The City Council's Transportation Committee punted on making a final decision pending the outcome of neighborhood meetings, one each for the Ocean and Washington Avenue projects, respectively. While Councilors Anton and Donoghue seem supportive, Councilor Leeman is clearly very opposed to removing on-street parking in her district.
However, TV news reporter Steve Minnick from Channel 8 reported that it was very difficult to find dissenting voices on Washington Avenue that day - "nobody parks on the street," was the common refrain, since virtually everyone who lives in the area has their own off-street parking.
I suspect that the neighborhood meetings won't turn out a lot of opposition - but it will be important for pedestrians and cyclists who support the bike network to turn out and voice their support. That means you! Watch this blog for an announcement soon.
The first meeting will address the Ocean Avenue bike lane project, between Woodfords and Lunts Corners (connecting Forest to Washington Avenue, passing Presumpscot School, Cheverus, and Payson Park along the way). This project opportunity cropped up because the street is scheduled to be paved anyhow later this summer, so the city will have to act within the next couple of months.
Washington Avenue is less pressing, since the city doesn't have the funding to do those bike lanes quite yet.
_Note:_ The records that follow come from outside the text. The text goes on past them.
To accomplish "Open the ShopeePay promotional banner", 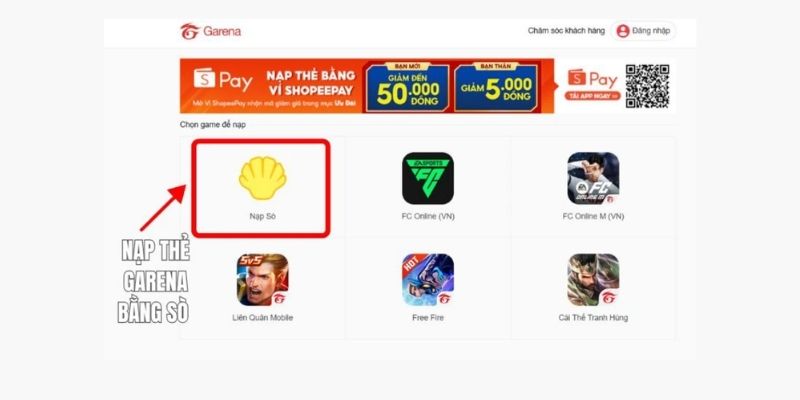I will point(428,86).
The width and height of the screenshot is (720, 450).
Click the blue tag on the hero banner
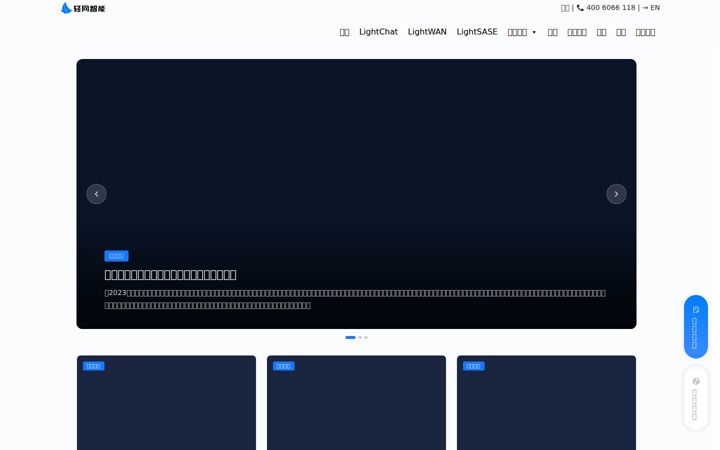[x=116, y=256]
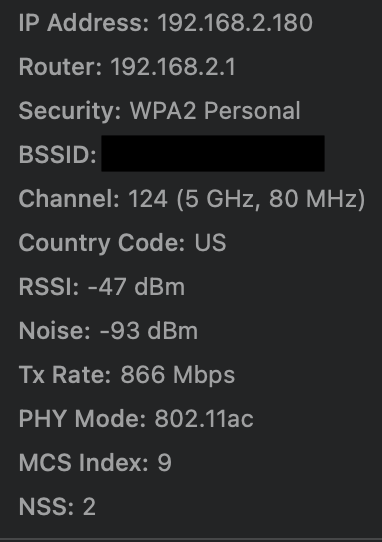Screen dimensions: 382x542
Task: Select the NSS 2 entry
Action: [x=57, y=507]
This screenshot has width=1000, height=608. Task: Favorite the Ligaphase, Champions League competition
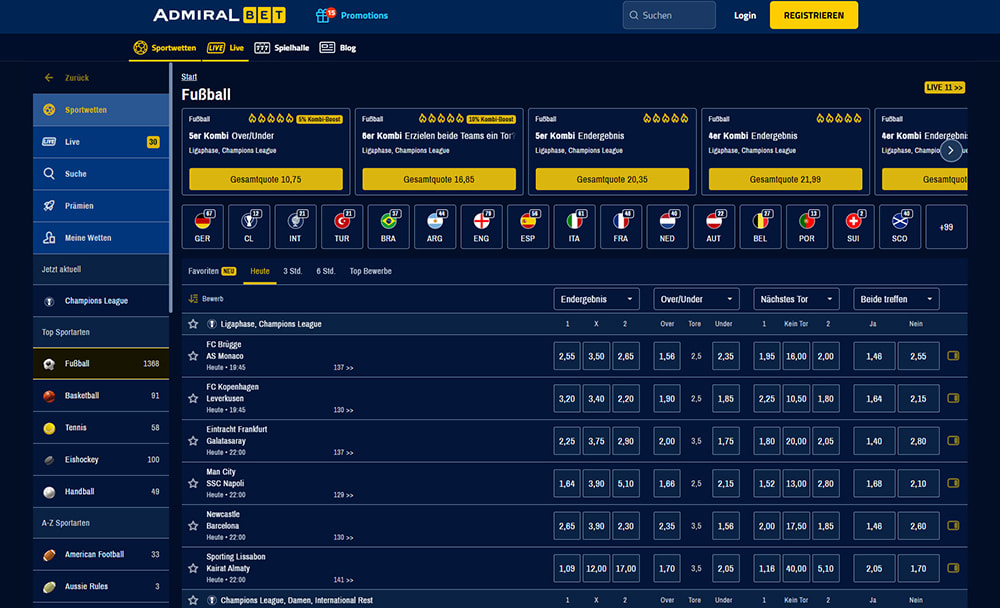point(193,324)
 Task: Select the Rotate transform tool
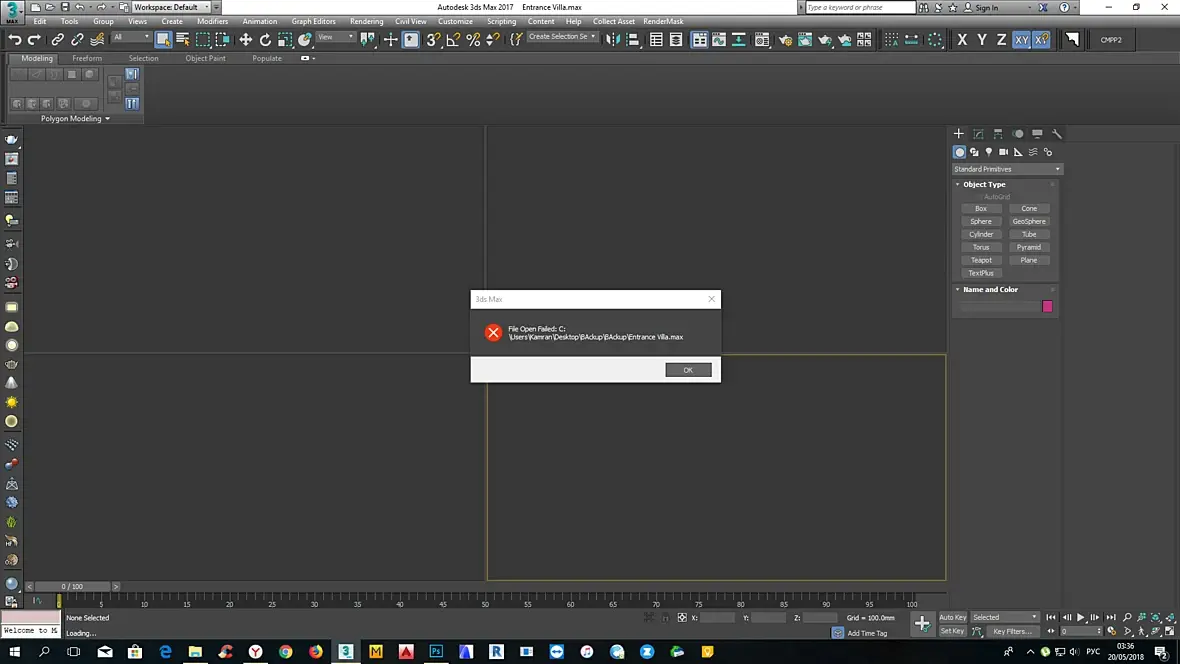coord(265,40)
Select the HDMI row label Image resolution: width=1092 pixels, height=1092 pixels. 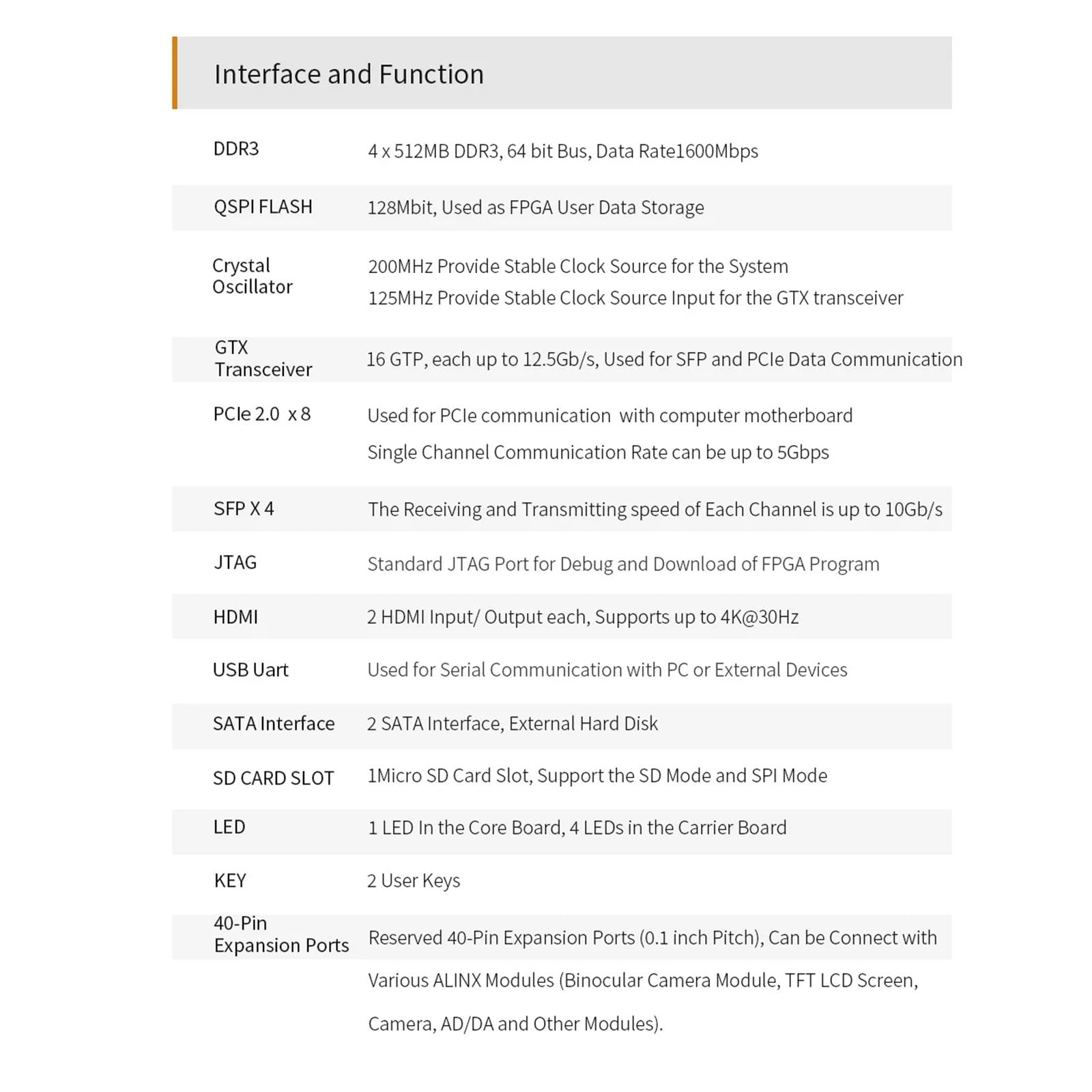[x=235, y=617]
I think there may be some opportunity to preserve some parking on Washington (especially near the street's churches, which are the only places where the street's parallel parking spots are ever utilized to any great extent) while also accommodating bike lanes and making the street safer to cross as a pedestrian. At last week's meeting, Councilor Leeman noted that the hazards of crossing Washington Avenue for the neighborhood's elderly and school kids was a much bigger issue than lack of parking. That's a piece of common ground we can work from, since bike lanes are also aimed at making Washington into a safer street.
Finally, the City is almost set to release construction bids for the summer's big bike infrastructure improvement: new bike lanes on Forest and Deering Avenues. The city is planning to stripe new bike lanes on Forest Avenue between Woodfords and Morrill's Corners, as well as on Deering Avenue between Deering Oaks Park and Woodford's Corner.
At the narrow intersections of Morrill's and Woodford's Corners, cyclists will be encouraged to "take the lane" - that is, ride in the middle of the lane - since traffic is relatively slow-moving in those locations, and many cyclists will want to change lanes in order to make turns. "Sharrow" stencils, like the one pictured above, will indicate bike routes through these locations.
The Forest Avenue project will create an on-street bike route that extends all the way from downtown Portland to the Westbrook town line, near Pride's Corner, via existing bike lanes in the Riverton neighborhood. We can expect this project to be finished sometime mid-August.